Re: [OMPI devel] kernel 2.6.23 vs 2.6.24 - communication/wait times

2010-04-11 Thread Chris Samuel

On 10/04/10 15:12, Bogdan Costescu wrote:


Have there been any process scheduler changes in the newer kernels ?


Are there ever kernels where that doesn't get tweaked ? ;-)


I'm not sure that they could explain four orders of magnitude
differences though...


One idea that comes to mind would be to run the child processes
under strace -c as that will monitor all the system calls and
report how long is spent in which.   By running a comparison
with 2.6.23 and 2.6.24 then you might get a pointer to which
syscall(s) are taking longer.

Alternatively if you want to get fancy then you could play
with doing a git bisection between 2.6.23 and 2.6.24 to track
down the commit that introduces the regression.

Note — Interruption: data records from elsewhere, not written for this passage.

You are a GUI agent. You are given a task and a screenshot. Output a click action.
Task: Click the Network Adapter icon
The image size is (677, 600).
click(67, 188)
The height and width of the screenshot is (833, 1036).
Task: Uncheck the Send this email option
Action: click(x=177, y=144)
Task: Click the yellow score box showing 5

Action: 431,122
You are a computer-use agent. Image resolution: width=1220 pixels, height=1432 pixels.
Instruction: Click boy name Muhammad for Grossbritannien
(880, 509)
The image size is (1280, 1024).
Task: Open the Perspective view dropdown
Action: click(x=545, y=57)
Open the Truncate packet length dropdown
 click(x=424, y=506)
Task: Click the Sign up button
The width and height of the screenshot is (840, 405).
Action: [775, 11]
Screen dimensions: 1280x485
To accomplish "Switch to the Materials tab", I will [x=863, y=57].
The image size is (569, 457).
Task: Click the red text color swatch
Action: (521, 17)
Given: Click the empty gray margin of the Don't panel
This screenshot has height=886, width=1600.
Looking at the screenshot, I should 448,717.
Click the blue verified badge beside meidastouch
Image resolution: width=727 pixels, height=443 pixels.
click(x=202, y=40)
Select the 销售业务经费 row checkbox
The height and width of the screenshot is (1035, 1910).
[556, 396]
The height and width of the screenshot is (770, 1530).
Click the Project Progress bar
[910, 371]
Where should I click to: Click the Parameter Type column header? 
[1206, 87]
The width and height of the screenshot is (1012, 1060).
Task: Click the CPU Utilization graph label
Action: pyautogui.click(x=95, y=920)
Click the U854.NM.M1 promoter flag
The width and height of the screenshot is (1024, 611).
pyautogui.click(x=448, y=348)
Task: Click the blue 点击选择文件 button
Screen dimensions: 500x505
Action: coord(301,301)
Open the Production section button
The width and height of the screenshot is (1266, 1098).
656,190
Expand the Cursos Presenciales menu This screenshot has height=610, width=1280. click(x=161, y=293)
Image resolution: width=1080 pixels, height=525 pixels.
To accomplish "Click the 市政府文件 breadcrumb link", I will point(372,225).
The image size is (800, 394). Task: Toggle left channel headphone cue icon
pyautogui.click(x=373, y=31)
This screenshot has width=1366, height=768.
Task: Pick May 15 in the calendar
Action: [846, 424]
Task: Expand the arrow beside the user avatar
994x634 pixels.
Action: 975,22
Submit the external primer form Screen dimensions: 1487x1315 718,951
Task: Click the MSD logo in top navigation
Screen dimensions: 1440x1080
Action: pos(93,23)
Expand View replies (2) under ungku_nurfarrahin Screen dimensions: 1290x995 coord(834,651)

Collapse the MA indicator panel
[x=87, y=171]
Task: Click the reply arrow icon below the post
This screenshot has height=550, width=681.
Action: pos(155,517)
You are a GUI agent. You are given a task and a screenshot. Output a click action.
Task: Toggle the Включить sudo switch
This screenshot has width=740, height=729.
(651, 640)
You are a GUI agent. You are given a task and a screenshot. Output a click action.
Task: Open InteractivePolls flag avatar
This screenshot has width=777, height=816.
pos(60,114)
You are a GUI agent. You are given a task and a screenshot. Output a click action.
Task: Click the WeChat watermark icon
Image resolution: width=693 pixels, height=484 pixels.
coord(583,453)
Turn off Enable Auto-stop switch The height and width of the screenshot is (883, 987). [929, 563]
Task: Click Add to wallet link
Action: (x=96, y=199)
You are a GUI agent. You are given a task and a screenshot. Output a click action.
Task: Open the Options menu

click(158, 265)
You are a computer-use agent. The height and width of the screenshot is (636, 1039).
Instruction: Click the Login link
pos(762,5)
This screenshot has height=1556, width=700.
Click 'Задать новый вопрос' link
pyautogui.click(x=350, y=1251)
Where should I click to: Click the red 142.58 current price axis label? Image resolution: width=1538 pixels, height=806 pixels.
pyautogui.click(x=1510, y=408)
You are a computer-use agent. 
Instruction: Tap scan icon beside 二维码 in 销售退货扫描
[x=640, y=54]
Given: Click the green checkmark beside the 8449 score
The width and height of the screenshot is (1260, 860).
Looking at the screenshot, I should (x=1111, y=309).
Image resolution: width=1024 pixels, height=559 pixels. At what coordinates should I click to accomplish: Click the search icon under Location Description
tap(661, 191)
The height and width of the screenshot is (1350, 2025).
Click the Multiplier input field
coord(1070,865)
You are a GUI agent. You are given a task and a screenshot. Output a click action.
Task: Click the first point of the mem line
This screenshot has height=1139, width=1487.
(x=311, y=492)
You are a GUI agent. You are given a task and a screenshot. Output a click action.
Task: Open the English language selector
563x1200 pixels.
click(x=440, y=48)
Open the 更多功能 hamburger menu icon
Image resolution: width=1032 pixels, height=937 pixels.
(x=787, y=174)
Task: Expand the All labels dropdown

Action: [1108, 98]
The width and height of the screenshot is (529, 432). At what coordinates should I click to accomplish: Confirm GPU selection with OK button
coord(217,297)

To be honest it'd be interesting to see whether the issue still
manifests on a recent kernel though, if so then perhaps we might
be able to get the kernel developers interested (though they will
likely ask for a bisection too).

cheers!
Chris
--
 Chris Samuel  :  http://www.csamuel.org/  :  Melbourne, VIC


Re: [OMPI devel] kernel 2.6.23 vs 2.6.24 - communication/wait times

2010-04-11 Thread Chris Samuel

On 10/04/10 06:59, Oliver Geisler wrote:


This is the results of skampi pt2pt, first with shared memory allowed,
second shared memory excluded.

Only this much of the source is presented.